With only four more days to go before Christmas, I’m sure you’re feeling the noose tighten by now. Even those who were blasé about the rapidly approaching holiday (erm…my hubby), are now realizing that crunch time is upon us. You wake up in a cold sweat in the middle of the night, a list of all the gifts you were supposed to buy, running through your head like a stock market ticker. You mentally prepare lists: lists of food to buy, gifts to wrap, stocking stuffers to find, cleaning that needs to be done. And on top of it all are
#11. The “Extras”. The extras are just that—supporting players in the main movie of your very own “Christmas Spectacular”. They’re not the stars and they rarely even have a speaking part, but most people would notice if the movie extras just suddenly disappeared, wouldn’t they?
The extras encompass everything that isn’t a “given” about Christmas—gifts, Christmas dinner, a Christmas tree, etc. The extras are just that—extra stuff that your family has decided to engage in during the holidays for one of two purposes. #1 for “Tradition” (either new or old) purposes, or #2…to stress you out even more. Extras can be going the Nutcracker, having an ugly sweater party, or driving around to look at lights. The extras are supposed to get you in the Christmas spirit, and maybe they do, but not without mainlining TUMS.
One year hubby and I decided we would start a new tradition (because all the other things we did obviously didn’t stress us out enough) and go see a Christmas play in the City. Going to the play itself wasn’t the difficult part, although riding on a train stuffed with people on a Saturday afternoon was no fun, and my son hated the play because it was a musical and he thinks musicals should be abolished from the earth like the plague, and both kids were pissed because we wouldn’t buy them $20 foam fingers at the play—that wasn’t the “bad” part of this trip. We figured while we were in the City, we were going to go see “The Tree”. Three days before Christmas. On an unseasonably warm, 70 degree day in December. We are obviously idiots.
For those of you who don’t live in the tri-state area, “The City” is New York City, and “The Tree” is the tree in Rockefeller Center. Going to see the Tree is an extremely “tourist-y” thing to do and trying to get near it is kind of like a scene from Indiana Jones and the Holy Grail. Getting anywhere the City can be complicated as well—you know, with all the tourists spilling out all over the sidewalks and everything. I say this like I’m not a tourist myself, but I guess I would be considered one since I’m not a native New Yorker. But there’s a difference between “tourists” (those people with the cameras taking pictures of sidewalk grates, lampposts, and everything in between) and “Jersey/ Philly tourists”. We’re not impressed by anything in the City since we’ve been there countless times. We don’t take pictures (usually) and we don’t walk around with that wide-eyed, deer in headlights look. However, we still don’t know the ins and outs of the City, and you can find us scratching our heads and consulting our phones as we try to navigate through the insane crowds of the actual tourists. And underestimating how far twenty city blocks actually are. And getting halfway to our destination and feeling like our legs are going to fall off if we walk any further and that we need to hail a cab. And realizing that we don’t actually know how one would hail a cab. Do you put your arm up like in the movies? Do you put your fingers between your lips and whistle? Can anyone actually do that anymore? (My Nana could do that, but I’m pretty sure it’s a dying art form.) And then finding out that you need to make reservations to eat any place decent—five months in advance.
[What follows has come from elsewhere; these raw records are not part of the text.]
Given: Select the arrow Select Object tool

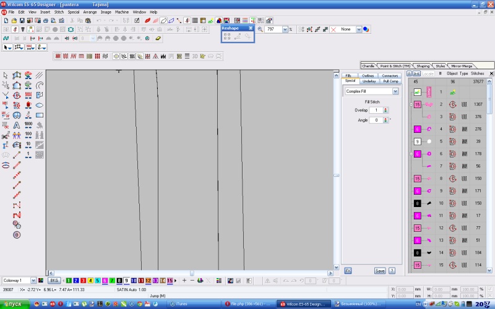Looking at the screenshot, I should pos(6,75).
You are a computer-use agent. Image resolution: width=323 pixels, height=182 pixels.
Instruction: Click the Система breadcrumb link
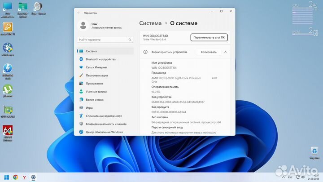150,23
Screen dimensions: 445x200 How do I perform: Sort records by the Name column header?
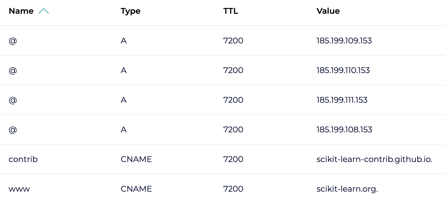[21, 11]
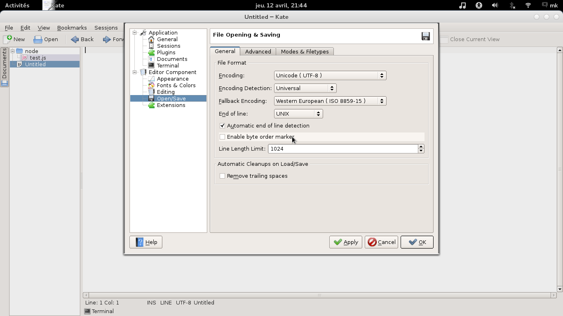
Task: Click the Back arrow toolbar icon
Action: 75,40
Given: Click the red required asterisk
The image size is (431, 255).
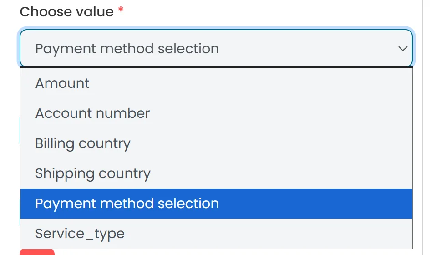Looking at the screenshot, I should tap(121, 12).
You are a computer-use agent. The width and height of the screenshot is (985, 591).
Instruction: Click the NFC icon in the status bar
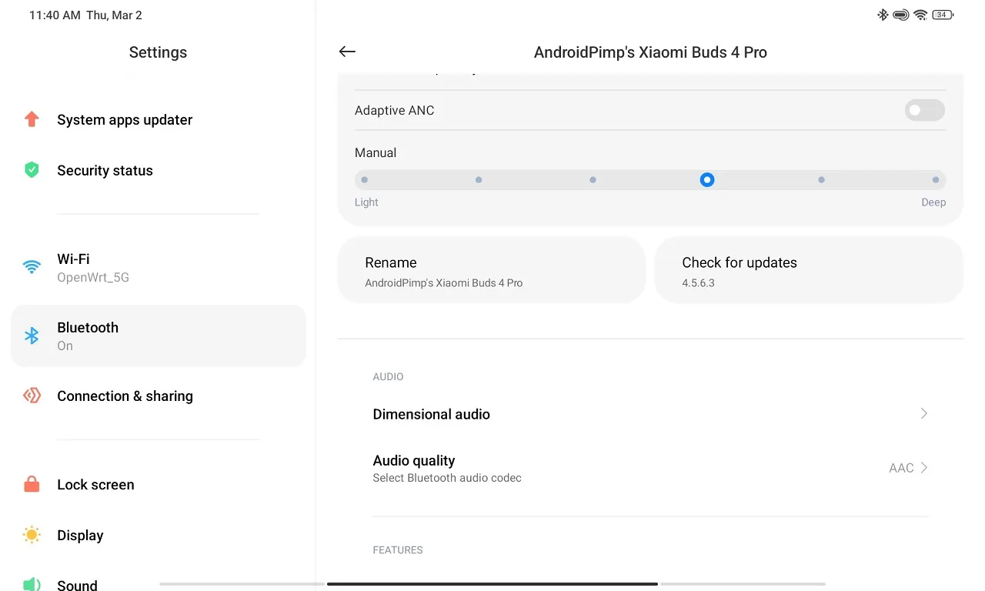click(x=900, y=14)
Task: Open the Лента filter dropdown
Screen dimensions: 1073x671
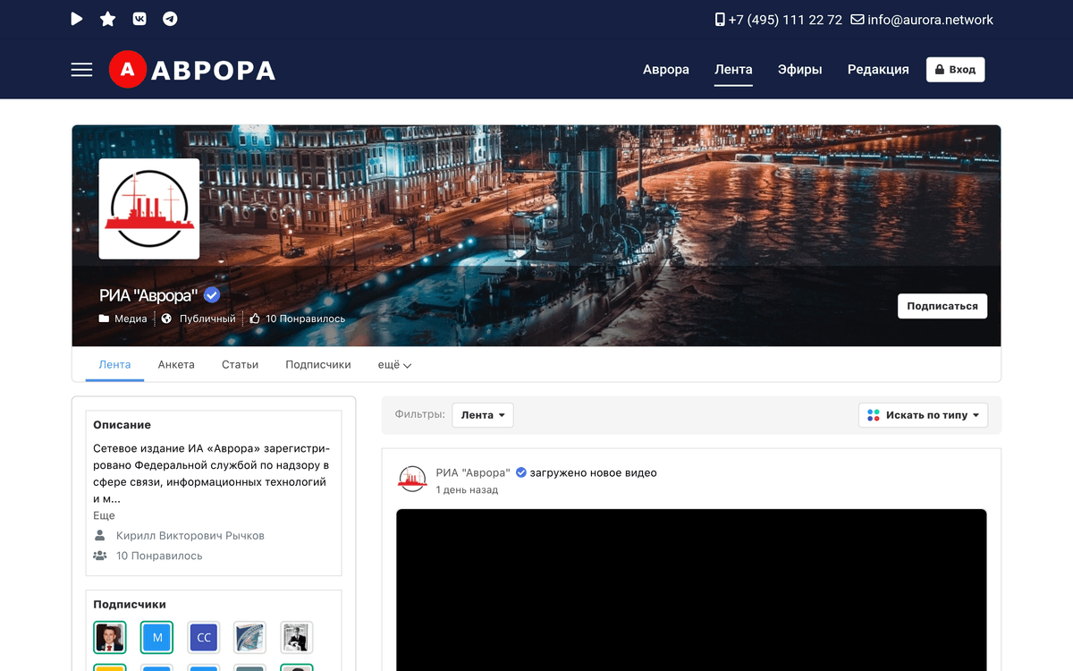Action: (x=482, y=414)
Imagine the four of us wandering around the City—overheated, tired, hungry and cranky. We finally get to the tree after what feels like seven hours of repeatedly being beat with a stick like a piñata. At the Tree there is a crowd eighty people deep (I know I tend to exaggerate but this is not even remotely an exaggeration. In actuality, I may have underestimated how many people were there.) We take a quick obligatory picture near-ish the Tree and then begin the long, arduous journey back to the train station. We miss the train by thirty seconds (also not an exaggeration) and end up sitting on the floor of the train station for another hour until the next train comes.
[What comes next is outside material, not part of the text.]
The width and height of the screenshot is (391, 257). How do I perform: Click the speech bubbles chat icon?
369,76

So what did we learn here? Sometimes the extras are no fun. Sometimes the extras are actually painful (the blisters on my feet were legendary). But there’s a reason they’re “Extras”. We don’t really need to do them if we don’t want to. If they don’t bring us joy, then no one will miss it. Don’t beat yourself up because everyone is Snapchatting their pictures in front of the tree or taking pictures at elaborate light displays. If it makes you miserable, don’t do it. Hence why that trip to see the tree was our first and most likely last.